The story of The Butterfly Lovers (梁山伯與祝英台) occupies much the same position in Chinese culture as Shakespeare’s Romeo and Juliet does in Western culture. It is the archetype of love stories, and so not surprisingly it has been reinterpreted in virtually every performance medium from traditional Beijing opera to Western classical music — The Butterfly Lovers’ Violin Concerto (梁祝小提琴協奏曲) by He Zhanhao (何占豪) and Chen Gang (陳鋼) is one of the most famous examples of Western classical music written to a Chinese theme. This weekend, the Spring Sun Performance Arts Troupe (春禾劇團) is reviving the story in one of its most popular incarnations as a farewell before bowing out of the theatrical scene.
The Spring Sun Performing Arts Troupe, which is led by actress Ann Lang (郎祖筠) and was associated with the Spring International Digital Multimedia Group (春暉國際數位多媒體), made a big splash on the arts scene when it was first created in 2000. After a period of enormous success in straddling traditional performance and electronic media, it had become quiescent in recent years as Lang juggled numerous performance commitments. According to manager Woody He (何曜先), the troupe is now preparing to disband due to financial pressures, and this large-scale musical of a much-loved tale is both the troupe’s swan song and a celebration of all it has tried to achieve.
The Butterfly Lovers is widely regarded as one of the four great Chinese love stories, along with The Tale of the White Snake (白蛇傳), The Cowherd and the Weaver Maid (牛郎織女) and Meng Jiang Nu Cries Down the Great Wall (孟姜女哭長城).

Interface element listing
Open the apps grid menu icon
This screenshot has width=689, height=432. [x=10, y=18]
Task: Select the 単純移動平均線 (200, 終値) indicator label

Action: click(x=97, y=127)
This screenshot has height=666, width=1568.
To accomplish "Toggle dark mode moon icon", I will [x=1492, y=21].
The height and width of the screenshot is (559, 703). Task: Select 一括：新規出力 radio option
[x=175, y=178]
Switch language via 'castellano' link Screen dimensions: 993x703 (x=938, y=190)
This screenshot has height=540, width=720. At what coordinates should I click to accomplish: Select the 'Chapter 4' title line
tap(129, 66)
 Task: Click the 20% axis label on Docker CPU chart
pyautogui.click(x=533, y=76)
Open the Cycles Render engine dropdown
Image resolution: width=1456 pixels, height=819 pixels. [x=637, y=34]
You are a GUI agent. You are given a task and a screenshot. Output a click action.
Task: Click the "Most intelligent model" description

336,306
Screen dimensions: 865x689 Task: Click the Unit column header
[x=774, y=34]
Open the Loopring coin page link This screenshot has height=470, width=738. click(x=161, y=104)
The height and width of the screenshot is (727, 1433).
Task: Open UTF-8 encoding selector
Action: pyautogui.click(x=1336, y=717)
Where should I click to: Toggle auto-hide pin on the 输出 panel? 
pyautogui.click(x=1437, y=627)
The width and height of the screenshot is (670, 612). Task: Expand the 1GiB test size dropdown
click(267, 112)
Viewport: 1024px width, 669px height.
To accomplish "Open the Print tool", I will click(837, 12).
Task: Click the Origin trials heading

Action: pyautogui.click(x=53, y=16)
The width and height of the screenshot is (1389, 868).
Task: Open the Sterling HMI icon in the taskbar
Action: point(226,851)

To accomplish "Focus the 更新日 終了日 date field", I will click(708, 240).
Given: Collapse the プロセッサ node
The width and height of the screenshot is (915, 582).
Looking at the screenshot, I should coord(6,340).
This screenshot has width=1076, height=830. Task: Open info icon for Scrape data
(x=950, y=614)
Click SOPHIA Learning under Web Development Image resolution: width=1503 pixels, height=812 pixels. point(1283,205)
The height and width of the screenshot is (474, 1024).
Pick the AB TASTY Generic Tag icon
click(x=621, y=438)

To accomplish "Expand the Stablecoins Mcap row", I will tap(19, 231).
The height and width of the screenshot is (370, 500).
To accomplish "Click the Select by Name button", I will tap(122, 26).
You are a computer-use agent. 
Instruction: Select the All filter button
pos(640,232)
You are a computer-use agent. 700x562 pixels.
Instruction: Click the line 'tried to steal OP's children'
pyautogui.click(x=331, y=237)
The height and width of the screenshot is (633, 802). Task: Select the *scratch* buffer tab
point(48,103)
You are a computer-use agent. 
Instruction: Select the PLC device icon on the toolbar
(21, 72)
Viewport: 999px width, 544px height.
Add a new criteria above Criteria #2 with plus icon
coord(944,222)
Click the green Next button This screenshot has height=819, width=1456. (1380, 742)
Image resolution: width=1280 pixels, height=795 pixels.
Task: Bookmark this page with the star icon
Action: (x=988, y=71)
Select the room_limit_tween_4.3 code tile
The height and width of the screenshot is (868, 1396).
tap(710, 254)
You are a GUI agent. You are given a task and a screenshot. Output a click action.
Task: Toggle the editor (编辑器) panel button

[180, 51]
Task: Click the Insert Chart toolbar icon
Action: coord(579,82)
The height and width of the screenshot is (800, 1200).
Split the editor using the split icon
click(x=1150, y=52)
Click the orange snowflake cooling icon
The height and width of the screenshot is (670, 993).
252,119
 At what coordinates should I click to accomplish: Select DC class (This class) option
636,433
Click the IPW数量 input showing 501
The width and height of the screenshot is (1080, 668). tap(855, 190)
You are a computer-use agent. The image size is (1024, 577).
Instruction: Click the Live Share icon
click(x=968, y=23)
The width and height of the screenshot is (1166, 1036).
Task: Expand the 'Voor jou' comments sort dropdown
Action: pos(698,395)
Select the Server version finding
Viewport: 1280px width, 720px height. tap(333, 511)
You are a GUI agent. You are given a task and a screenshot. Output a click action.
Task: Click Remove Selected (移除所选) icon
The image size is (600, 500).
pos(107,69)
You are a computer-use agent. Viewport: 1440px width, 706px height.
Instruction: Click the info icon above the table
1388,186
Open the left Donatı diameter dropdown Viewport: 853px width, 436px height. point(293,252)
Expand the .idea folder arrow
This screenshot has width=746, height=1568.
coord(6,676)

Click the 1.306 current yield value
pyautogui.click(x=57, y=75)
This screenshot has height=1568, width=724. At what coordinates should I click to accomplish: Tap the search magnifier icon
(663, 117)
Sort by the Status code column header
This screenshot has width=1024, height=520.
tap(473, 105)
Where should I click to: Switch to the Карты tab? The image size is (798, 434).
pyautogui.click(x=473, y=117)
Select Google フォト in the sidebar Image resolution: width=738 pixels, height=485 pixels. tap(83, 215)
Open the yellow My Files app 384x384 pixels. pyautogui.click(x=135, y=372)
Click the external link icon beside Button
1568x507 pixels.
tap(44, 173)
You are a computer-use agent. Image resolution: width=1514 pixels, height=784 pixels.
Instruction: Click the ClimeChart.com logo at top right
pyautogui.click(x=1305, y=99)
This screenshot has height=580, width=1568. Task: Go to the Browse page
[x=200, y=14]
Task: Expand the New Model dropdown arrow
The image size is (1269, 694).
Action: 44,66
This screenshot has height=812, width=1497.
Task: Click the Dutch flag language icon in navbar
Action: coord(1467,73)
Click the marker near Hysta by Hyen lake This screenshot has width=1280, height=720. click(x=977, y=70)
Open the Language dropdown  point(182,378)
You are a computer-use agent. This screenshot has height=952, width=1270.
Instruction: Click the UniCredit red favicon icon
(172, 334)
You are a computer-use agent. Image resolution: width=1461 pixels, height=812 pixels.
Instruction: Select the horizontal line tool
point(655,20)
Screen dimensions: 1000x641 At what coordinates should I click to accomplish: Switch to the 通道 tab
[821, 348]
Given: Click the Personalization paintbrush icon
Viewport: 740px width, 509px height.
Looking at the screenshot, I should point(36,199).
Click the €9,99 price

Exercise task —
In the article on The Butterfly Lovers, why is the troupe led by Ann Lang preparing to disband?

Answer for this exercise —
It is disbanding because of financial pressures, according to manager Woody He.